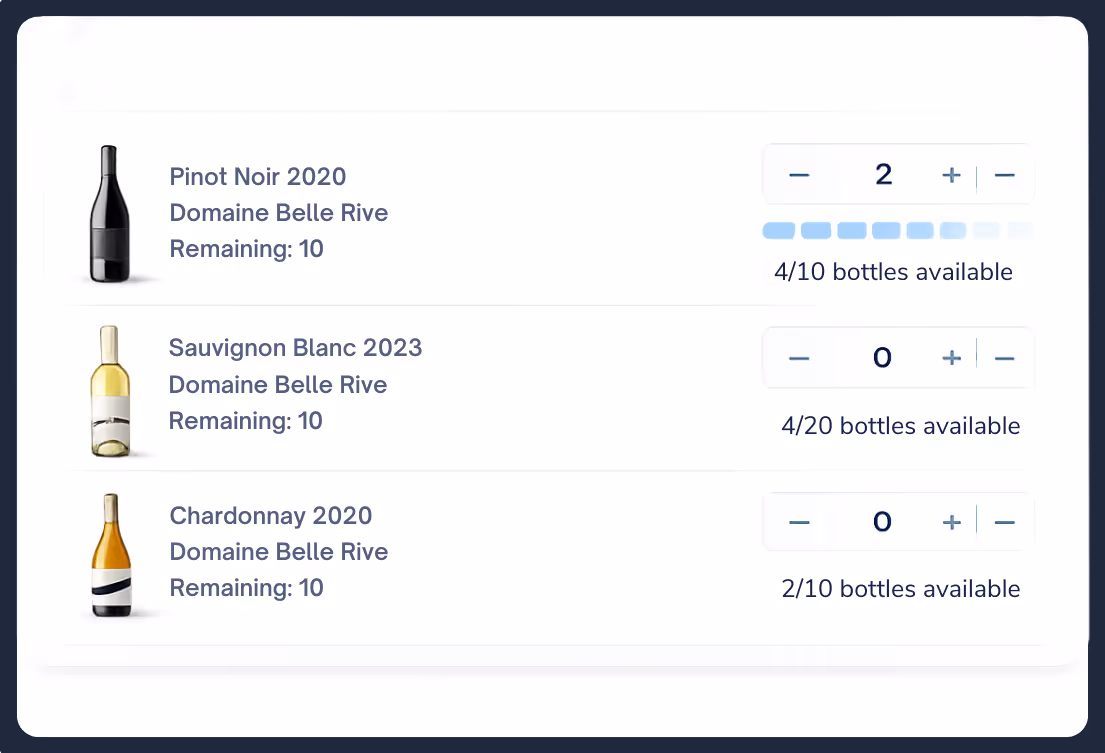Click the minus after Pinot Noir's plus icon
This screenshot has height=753, width=1105.
coord(1005,176)
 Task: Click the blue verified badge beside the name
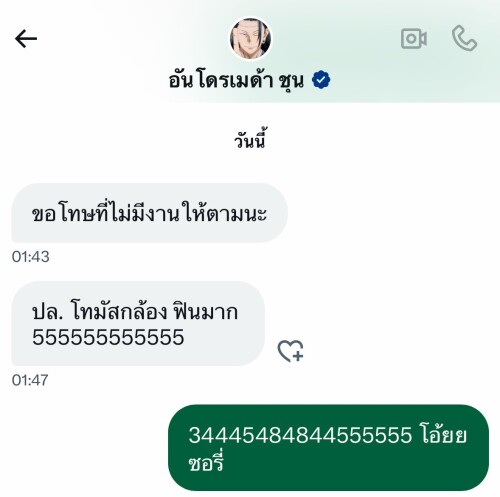321,80
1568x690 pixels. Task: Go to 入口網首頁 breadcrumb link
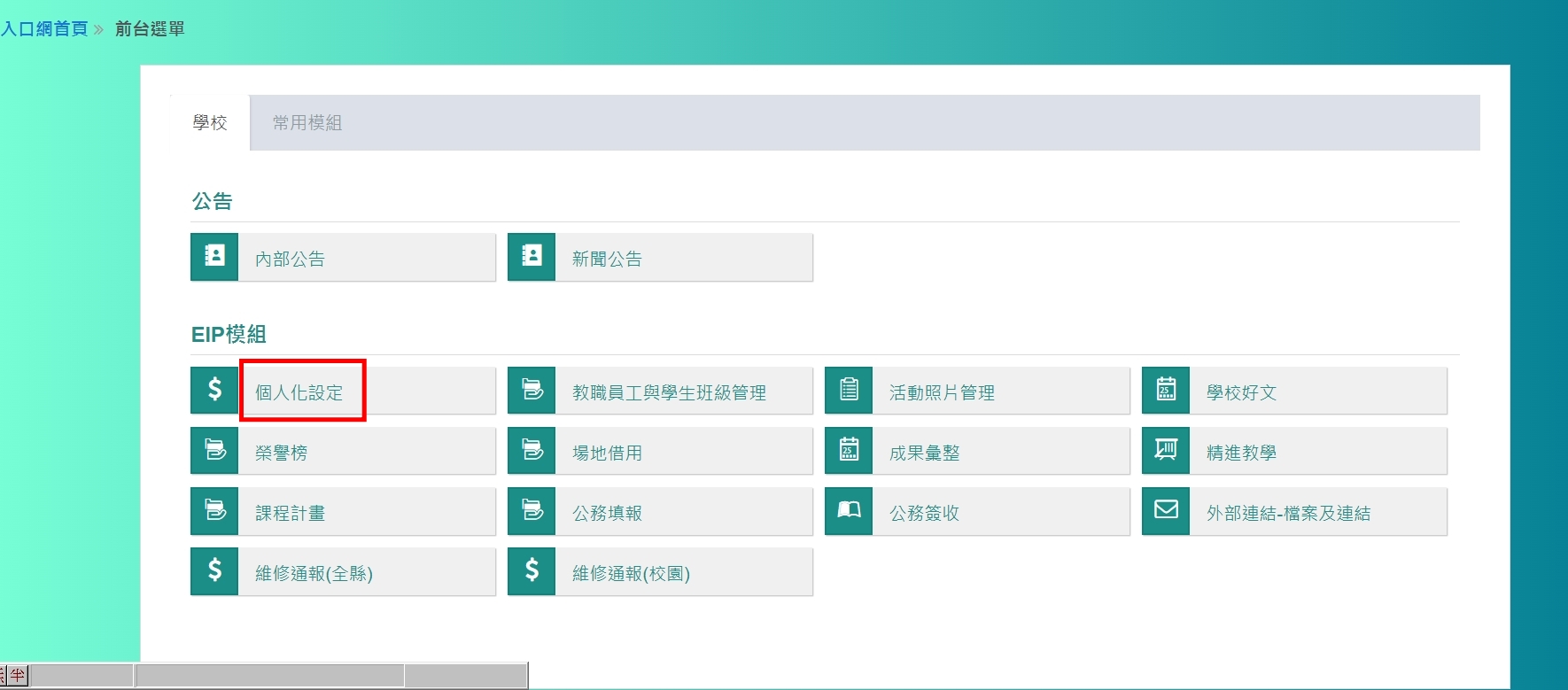click(44, 29)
※
Instructions for the task
Output precisely the lines in the material above from the line containing "Task: Click the" through its last line, and omit pictures.

Answer below
 Task: Click the blue verified badge beside the name
321,80
1568x690 pixels. Task: Go to 入口網首頁 breadcrumb link
click(44, 29)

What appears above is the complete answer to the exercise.